The windows of the house, which provide only a limited view on the world, are exchanged for a more expansive view through the eyes of butterflies. They are flying away, as the speaker says, “to some point true and unproven.” The last line of the poem suggests that there is much more still to be discovered. The speaker be- gins the poem by “proving” a theorem. This sets the initial outward movement into action. This new knowledge leaves the speaker left out in the open, without solid walls to shield and limit her. Her entire relationship to the world has shifted by the last stanza. The solid windows have “intersected” with the liberated butterflies—an intersection of an old way of thinking and the new way of thinking and looking at the world. Another way to read the line “sunlight glinting where they’ve intersected,” is to understand it as the intersection of geometry and poetry—the meeting point of mathematical science and emotional introspection. In that intersection is true liberation, which causes the curious, wellrounded mind to continue searching for truth in the world.
This is a poem about poetry and about the beauty of ideas and human thought processes. But it does not exist in a vacuum. Thinking about the larger social implications for this poem enriches the reading of it. The speaker in “Geometry” experiences a liberation brought on by learning something new about herself and the world around her. The saying “knowledge is power” comes to mind. There is great power in the implications of this poem— the sense of wonderment increases with each stanza, as boundaries disappear and possibilities loom. By proving the theorem, a whole new world opens up to the speaker, and it is a world where windows can transform into butterflies.

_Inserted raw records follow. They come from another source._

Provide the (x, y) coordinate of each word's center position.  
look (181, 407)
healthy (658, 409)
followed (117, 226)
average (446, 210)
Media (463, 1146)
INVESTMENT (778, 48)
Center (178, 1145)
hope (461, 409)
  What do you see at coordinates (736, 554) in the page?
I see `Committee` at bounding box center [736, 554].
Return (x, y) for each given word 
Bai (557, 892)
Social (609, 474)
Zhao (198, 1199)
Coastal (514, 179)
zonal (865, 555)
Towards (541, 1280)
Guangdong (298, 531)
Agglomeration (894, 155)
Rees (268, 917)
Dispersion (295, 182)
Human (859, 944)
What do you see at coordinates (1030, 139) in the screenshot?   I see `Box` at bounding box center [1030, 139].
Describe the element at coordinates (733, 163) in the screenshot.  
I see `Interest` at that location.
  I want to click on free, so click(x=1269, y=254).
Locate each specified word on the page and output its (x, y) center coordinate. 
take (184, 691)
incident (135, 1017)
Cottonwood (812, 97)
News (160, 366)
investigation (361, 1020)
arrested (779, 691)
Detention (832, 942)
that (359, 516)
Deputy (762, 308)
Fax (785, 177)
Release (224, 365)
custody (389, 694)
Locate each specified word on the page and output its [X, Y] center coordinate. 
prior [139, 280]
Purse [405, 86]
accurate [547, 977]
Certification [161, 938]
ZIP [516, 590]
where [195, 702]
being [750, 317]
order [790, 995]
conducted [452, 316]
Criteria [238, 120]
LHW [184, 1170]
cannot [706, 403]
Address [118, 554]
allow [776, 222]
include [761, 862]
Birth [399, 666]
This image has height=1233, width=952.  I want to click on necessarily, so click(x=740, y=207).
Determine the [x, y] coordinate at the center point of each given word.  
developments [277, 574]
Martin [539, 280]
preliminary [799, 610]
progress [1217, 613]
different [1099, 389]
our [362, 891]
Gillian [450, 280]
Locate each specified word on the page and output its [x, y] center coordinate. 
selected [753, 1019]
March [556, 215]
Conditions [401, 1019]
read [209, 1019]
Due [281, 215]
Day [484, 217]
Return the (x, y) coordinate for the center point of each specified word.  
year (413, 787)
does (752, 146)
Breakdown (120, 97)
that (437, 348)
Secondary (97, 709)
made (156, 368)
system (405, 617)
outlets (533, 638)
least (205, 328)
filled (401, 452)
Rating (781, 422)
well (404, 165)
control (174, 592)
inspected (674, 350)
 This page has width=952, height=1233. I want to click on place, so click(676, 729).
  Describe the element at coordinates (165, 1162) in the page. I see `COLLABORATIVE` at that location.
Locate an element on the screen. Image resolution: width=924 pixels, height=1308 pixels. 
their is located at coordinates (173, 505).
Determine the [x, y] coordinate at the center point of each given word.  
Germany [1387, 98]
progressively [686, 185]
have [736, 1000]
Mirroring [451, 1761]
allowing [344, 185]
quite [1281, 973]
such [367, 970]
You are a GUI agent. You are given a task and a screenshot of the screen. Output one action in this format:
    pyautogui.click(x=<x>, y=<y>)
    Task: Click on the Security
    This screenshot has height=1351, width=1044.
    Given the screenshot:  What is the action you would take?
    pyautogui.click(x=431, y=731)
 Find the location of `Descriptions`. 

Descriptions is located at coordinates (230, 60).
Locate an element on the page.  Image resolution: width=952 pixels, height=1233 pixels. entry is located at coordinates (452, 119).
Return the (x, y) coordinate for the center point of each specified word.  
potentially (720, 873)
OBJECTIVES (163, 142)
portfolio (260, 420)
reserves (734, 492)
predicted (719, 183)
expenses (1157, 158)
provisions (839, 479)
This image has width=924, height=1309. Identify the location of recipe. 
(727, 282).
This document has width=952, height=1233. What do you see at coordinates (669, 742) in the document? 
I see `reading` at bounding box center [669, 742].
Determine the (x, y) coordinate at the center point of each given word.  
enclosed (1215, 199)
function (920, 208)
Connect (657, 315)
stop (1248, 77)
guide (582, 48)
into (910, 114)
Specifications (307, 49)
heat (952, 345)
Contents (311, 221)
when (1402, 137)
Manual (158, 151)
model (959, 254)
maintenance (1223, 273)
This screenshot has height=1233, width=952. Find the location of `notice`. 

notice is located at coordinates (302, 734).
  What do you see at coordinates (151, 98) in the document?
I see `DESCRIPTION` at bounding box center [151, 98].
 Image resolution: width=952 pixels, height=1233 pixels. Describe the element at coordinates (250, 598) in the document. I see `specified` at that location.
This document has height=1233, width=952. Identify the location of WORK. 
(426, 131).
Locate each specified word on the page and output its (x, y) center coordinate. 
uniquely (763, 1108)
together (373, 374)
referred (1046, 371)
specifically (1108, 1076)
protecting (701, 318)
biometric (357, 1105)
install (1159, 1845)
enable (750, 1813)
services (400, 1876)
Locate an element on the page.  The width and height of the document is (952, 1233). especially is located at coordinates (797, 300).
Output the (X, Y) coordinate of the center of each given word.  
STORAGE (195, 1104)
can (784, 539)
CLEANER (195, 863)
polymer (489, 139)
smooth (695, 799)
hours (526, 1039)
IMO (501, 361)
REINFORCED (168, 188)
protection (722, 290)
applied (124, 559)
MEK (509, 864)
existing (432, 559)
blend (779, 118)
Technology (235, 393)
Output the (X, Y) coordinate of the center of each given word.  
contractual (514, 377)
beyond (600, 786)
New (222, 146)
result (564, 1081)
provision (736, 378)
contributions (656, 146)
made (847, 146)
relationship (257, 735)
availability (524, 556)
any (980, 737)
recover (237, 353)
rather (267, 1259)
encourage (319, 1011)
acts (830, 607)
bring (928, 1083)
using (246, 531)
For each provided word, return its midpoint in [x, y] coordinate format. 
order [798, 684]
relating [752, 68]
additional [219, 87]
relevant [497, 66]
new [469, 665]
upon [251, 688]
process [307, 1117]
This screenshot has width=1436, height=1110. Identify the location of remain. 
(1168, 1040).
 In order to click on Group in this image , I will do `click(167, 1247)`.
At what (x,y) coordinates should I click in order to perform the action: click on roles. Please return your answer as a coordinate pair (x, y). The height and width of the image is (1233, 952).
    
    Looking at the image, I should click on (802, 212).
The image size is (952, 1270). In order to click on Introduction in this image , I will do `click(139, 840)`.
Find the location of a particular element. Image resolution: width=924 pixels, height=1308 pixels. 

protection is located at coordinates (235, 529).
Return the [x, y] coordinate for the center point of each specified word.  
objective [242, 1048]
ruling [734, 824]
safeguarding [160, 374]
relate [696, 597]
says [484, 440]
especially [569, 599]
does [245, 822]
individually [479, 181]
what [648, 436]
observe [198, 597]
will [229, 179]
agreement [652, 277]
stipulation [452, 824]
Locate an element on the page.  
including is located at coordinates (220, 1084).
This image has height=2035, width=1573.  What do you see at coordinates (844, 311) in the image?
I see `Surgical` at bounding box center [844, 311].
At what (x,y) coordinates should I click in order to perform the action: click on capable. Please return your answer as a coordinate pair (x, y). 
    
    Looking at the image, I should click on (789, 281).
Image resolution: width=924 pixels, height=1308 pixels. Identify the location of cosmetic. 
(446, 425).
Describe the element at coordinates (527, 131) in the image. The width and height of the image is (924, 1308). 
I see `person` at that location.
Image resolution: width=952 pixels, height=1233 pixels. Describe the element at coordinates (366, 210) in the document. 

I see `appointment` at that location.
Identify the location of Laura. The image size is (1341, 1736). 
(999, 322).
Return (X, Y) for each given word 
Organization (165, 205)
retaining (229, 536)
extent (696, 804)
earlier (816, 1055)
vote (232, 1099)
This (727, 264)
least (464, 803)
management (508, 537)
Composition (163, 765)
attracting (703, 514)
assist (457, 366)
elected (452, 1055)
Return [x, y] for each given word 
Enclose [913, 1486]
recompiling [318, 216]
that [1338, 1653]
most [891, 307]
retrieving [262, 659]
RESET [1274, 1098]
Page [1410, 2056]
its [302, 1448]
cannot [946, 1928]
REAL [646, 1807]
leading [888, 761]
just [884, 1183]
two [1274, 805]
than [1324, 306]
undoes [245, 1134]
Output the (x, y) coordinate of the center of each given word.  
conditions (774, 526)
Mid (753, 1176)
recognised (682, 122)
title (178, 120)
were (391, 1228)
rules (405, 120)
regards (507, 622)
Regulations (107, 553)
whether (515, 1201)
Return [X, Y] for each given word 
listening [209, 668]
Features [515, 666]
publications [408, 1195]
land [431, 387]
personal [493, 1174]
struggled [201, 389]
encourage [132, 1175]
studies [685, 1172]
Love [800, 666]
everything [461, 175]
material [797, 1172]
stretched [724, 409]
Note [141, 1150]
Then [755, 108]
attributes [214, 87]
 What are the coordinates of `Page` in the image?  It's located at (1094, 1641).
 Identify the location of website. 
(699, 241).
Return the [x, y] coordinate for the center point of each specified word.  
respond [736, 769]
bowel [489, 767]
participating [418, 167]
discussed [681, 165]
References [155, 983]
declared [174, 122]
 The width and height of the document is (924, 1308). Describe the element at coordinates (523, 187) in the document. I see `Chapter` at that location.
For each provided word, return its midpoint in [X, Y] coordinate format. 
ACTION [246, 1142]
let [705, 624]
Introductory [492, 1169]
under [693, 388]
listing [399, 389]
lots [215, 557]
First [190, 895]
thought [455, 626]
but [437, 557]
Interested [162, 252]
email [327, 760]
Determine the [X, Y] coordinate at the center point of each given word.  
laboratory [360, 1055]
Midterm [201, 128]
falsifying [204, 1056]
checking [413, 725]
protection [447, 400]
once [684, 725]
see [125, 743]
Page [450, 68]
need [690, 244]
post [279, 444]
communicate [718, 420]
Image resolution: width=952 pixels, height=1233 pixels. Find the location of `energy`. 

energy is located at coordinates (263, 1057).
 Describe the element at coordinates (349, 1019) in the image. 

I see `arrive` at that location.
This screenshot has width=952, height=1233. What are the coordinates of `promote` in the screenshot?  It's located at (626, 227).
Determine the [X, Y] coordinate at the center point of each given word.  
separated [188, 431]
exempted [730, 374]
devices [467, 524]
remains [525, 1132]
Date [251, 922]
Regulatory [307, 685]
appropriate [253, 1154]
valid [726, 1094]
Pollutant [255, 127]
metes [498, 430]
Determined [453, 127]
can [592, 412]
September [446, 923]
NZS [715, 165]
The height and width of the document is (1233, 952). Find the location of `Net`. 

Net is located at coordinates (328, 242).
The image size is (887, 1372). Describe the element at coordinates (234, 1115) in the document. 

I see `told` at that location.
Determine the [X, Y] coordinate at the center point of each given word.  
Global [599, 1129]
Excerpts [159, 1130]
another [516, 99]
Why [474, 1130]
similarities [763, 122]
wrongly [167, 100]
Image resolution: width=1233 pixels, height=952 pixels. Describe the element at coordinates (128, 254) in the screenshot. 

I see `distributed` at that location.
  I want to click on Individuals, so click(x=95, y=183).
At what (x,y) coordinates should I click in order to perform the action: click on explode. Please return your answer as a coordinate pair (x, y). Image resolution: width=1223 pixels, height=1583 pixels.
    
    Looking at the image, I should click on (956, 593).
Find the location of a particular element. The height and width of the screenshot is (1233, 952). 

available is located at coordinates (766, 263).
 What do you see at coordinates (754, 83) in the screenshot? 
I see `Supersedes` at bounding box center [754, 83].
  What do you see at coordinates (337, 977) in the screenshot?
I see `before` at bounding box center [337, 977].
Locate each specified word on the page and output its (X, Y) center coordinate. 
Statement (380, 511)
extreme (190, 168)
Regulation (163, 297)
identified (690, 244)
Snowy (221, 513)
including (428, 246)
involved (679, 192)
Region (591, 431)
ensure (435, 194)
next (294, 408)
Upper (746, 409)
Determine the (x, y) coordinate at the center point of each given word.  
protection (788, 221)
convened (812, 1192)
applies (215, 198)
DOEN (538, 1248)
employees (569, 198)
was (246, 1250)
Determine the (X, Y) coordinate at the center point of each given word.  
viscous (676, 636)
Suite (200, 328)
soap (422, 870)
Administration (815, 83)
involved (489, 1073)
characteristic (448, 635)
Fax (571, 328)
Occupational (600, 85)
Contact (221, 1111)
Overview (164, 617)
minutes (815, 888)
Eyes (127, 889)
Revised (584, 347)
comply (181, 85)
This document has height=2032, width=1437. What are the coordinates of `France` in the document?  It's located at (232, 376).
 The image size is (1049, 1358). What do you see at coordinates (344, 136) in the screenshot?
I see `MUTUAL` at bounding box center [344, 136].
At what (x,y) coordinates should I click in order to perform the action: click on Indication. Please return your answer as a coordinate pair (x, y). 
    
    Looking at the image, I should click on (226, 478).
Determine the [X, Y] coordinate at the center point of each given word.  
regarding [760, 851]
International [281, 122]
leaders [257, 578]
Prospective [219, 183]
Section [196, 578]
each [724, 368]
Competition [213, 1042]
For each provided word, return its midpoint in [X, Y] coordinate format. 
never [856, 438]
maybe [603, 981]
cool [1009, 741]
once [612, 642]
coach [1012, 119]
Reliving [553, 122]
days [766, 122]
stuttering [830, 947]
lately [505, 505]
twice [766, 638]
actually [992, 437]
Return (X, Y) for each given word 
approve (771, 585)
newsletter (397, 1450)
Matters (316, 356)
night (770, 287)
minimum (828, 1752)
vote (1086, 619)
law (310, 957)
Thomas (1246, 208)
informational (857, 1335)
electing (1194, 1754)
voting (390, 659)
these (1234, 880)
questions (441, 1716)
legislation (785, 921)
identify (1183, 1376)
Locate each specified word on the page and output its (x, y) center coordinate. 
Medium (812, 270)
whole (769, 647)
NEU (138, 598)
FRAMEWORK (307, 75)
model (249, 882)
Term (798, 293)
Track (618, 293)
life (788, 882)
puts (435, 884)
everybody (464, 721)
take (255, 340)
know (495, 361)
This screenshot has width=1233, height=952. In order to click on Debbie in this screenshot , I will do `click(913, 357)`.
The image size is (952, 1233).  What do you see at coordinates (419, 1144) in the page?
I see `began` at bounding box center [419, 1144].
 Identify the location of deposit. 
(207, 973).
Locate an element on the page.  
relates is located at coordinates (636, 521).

In short, education is the real stimulus behind the speaker’s transformation. And Dove, a highly educated woman, not to mention former poet laureate of the United States, certainly knows the value of education. Much of Dove’s poetry speaks to the African-American experience. This poem does not so much speak to that experience as it does to the value of education, which is certainly relevant to the African-American experience. Education is wonderful in that it brings about personal enlightenment, but it is also the way out of poverty and despair. Poetry and abstract ideas about space and people’s relationship to the world may seem far removed from the social and cultural realities of everyday working people, particularly poor people who are more concerned with basic needs. However, as the final lines of “Geometry” suggest, there is a key intersection—whether it be the intersection of rational thought and emotion, of thought and action, or of old and new—that can lead to liberation.